BF061, a novel antiplatelet and antithrombotic agent targeting P2Y ₁₂ receptor and phosphodiesterase

The addition of phosphodiesterase (PDE) inhibitors has been reported to potentiate the antithrombotic effects of P2Y ₁₂ antagonists without increasing bleeding risk. In this study, we report that a potent antiplatelet agent, 2-ethylthio-6-phenethylaminoadenosine (BF061), inhibits platelet activation and thrombosis via P2Y ₁₂ antagonism and PDE inhibition. We explored the antiplatelet mechanism of BF061 by measuring cAMP, cGMP levels, PDE activity, and the interaction between ADP and P2Y ₁₂ using atomic force microscopy. The antithrombotic effect of BF061 was evaluated in mice using intravital microscopy in FeCl3-induced mesenteric and laser-induced cremasteric arterial thrombosis models. BF061 robustly inhibited platelet aggregation and ATP release induced by multiple platelet agonists via P2Y ₁₂ antagonism and PDE inhibition. Interestingly, despite being structurally similar to BF061, P2Y ₁₂ receptor antagonist AR-C69931MX had no effect on human platelet PDE. In FeCl ₃-induced mesenteric arterial thrombosis model, BF061 effectively prevented thrombus formation similarly to clopidogrel; it also reduced thrombus volume in laser-injured cremaster arteriole model.

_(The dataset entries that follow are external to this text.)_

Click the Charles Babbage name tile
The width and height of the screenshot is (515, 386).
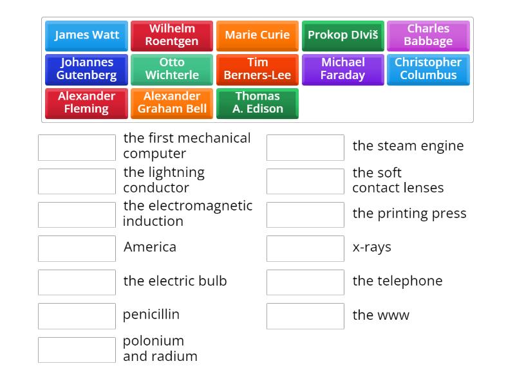coord(428,35)
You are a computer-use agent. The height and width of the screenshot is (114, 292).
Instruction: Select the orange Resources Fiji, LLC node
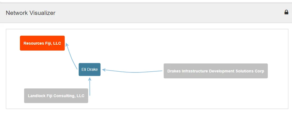(x=42, y=43)
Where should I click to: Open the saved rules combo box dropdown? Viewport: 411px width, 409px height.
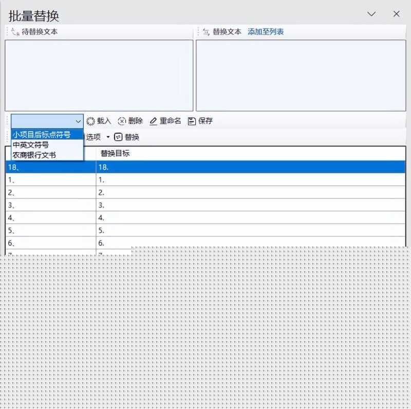pyautogui.click(x=78, y=121)
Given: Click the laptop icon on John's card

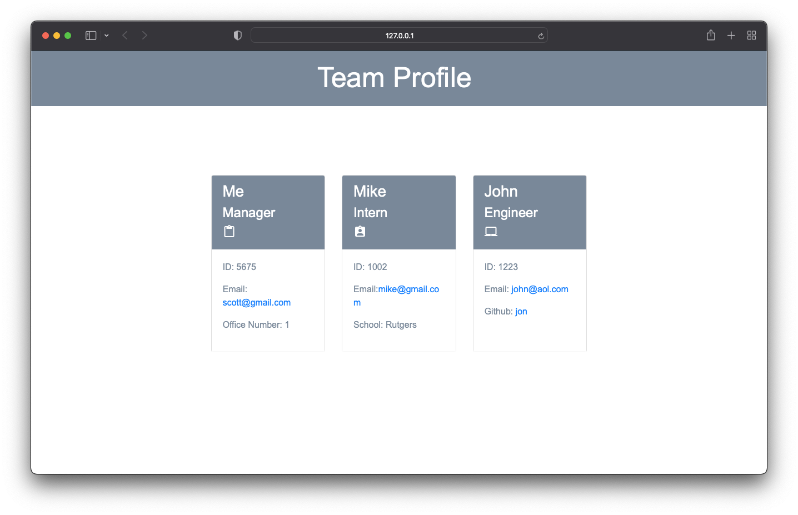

In contrast, BF061 induced dramatically less bleeding at an antithrombotic dose compared to clopidogrel. In summary, we developed a novel antiplatelet and antithrombotic agent targeting both P2Y ₁₂ and PDE. Given the prevalence of combined antiplatelet therapy in clinical practice, an antiplatelet agent bearing dual activities may have therapeutic advantage as a potential antithrombotic drug.